Investitionen in Bauteildatenbank sichern
Ein weiteres wichtiges Thema für Planungsbüros ist ein effektiver Know-how-Schutz: Der Content, also die inhaltliche Grundlage digitaler Gebäudemodelle, ist urheberrechtlich nicht geschützt und es gibt zudem kein Eigentum an Daten. Baut sich ein Architekturbüro mit hohen, auch finanziellen Investitionen eine Bauteildatenbank auf, spricht rechtlich betrachtet nicht unbedingt etwas dagegen, dass ein anderes Planungsbüro diese Bauteile in seinen eigenen digitalen Datenbankbestand übernimmt.
Folglich müssen die Verträge sicherstellen, dass Betriebsgeheimnisse auch Geheimnisse bleiben. Über die Zuweisung von Datenhoheit und Zugriffsrechten lässt sich gewährleisten, dass es in den Projekten kein argwöhnisches Beäugen gibt, das echten Austausch und ernst gemeinte Kooperation verhindert.
Der Kulturwandel braucht Zeit und bisher wird bei BIM-Projekten noch viel ausprobiert. Weil die Rechtswissenschaft noch am Anfang der Auseinandersetzung mit der Digitalisierung steht und Standards für die Zusammenarbeit fehlen, liefern bislang passende vertragliche Regelungen und projektspezifische Vorgaben die bestmögliche Lösung. (anm<)
Der Autor, Ulrich Eix, ist Rechtsanwalt bei Menold Bezler Rechtsanwälte Partnerschaft in Stuttgart. Der Spezialist für Bau- und Architektenrecht, Recht der Projektsteuerung und baubegleitende Rechtsberatung ist Dozent an der Hochschule Technik und Wirtschaft in Karlsruhe sowie der Architekten- und Ingenieurkammer Baden-Württemberg.

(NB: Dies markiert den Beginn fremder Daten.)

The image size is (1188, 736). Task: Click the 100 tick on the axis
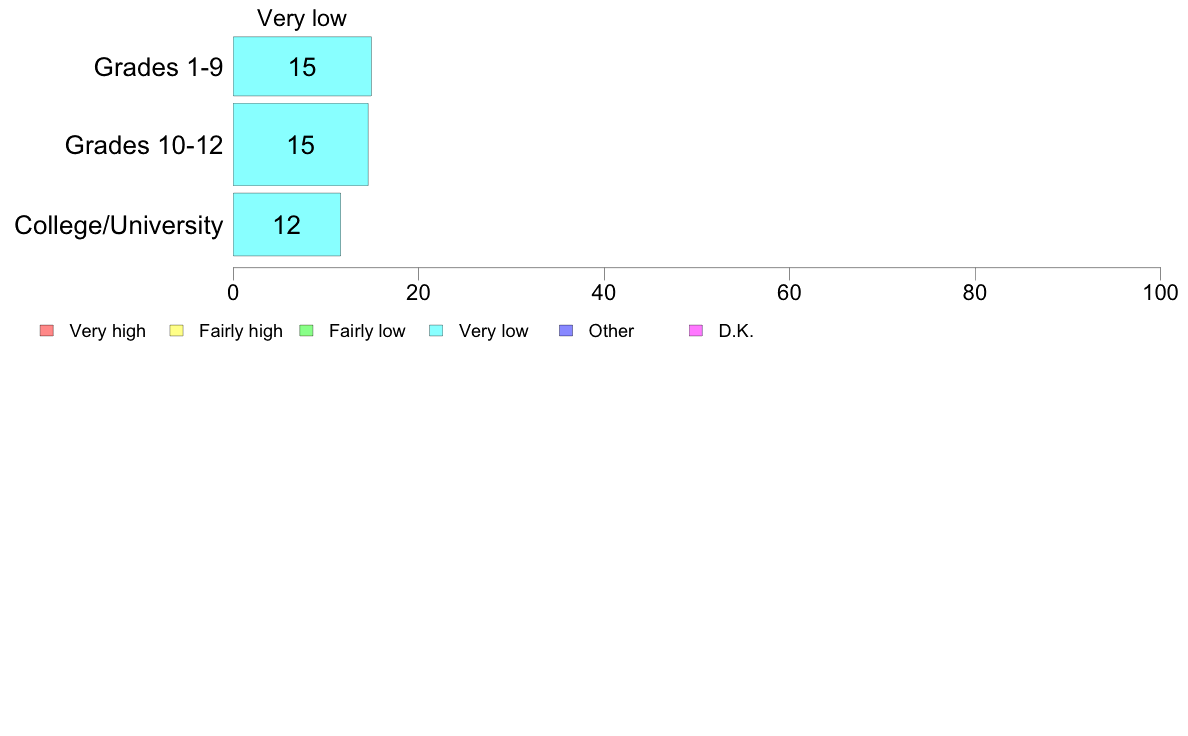point(1160,293)
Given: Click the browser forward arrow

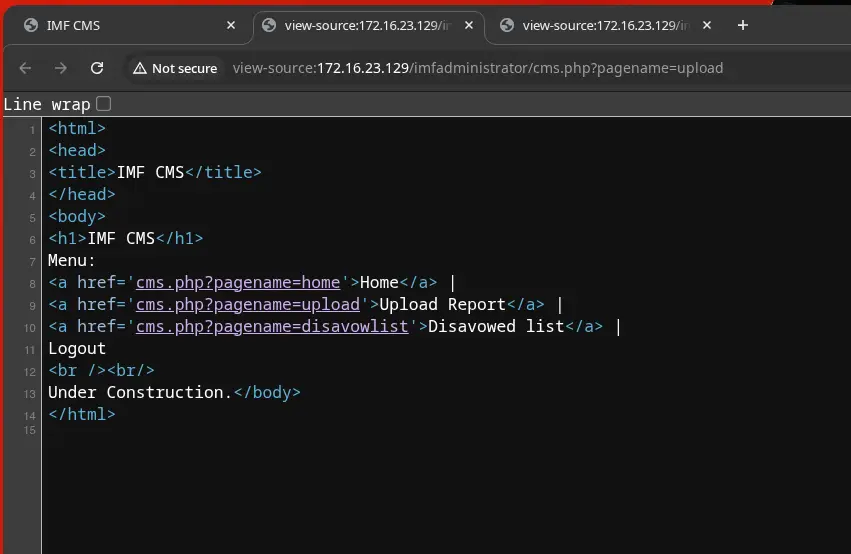Looking at the screenshot, I should 61,68.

Eix ist außerdem Mitglied im BIM CLUSTER Baden-Württemberg e.V.
Checkliste
- Klare Regeln für die Verzahnung zwischen Objekt- und Fachplanern wie Kommunikationswege und Schnittstellen.

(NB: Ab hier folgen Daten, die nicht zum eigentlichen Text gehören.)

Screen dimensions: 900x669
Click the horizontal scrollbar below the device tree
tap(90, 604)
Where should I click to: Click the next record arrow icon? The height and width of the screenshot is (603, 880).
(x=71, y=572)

- Exakte Abgrenzung der Pflichten aller Beteiligten am BIM-Planungsprozess, um die Haftung für projektbezogene Risiken ausgewogen zu verteilen
- Klare Richtlinien in den Pflichtenheften oder im BIM-Abwicklungsplan (BAP) für die Informations- und Detailtiefe des Gebäudemodells, aber auch für die einzelnen Projektabschnitte: Welche Informationen müssen zu einem bestimmten Zeitpunkt im Modell hinterlegt sein? Und welche Eigenschaften können seriöserweise schon eingetragen werden
- Effektiven Know-how-Schutz sicherstellen.
- Adäquate Honorare für „Besondere Leistungen“ nach HOAI, also Leistungsprozesse infolge von BIM, die weit über das Grundleistungsbild hinausgehen, sowie die Verschiebung von Aufwand für spätere Leistungsphasen in frühere.
- Cyberversicherung und Berufshaftpflichtversicherung prüfen und gegebenenfalls anpassen.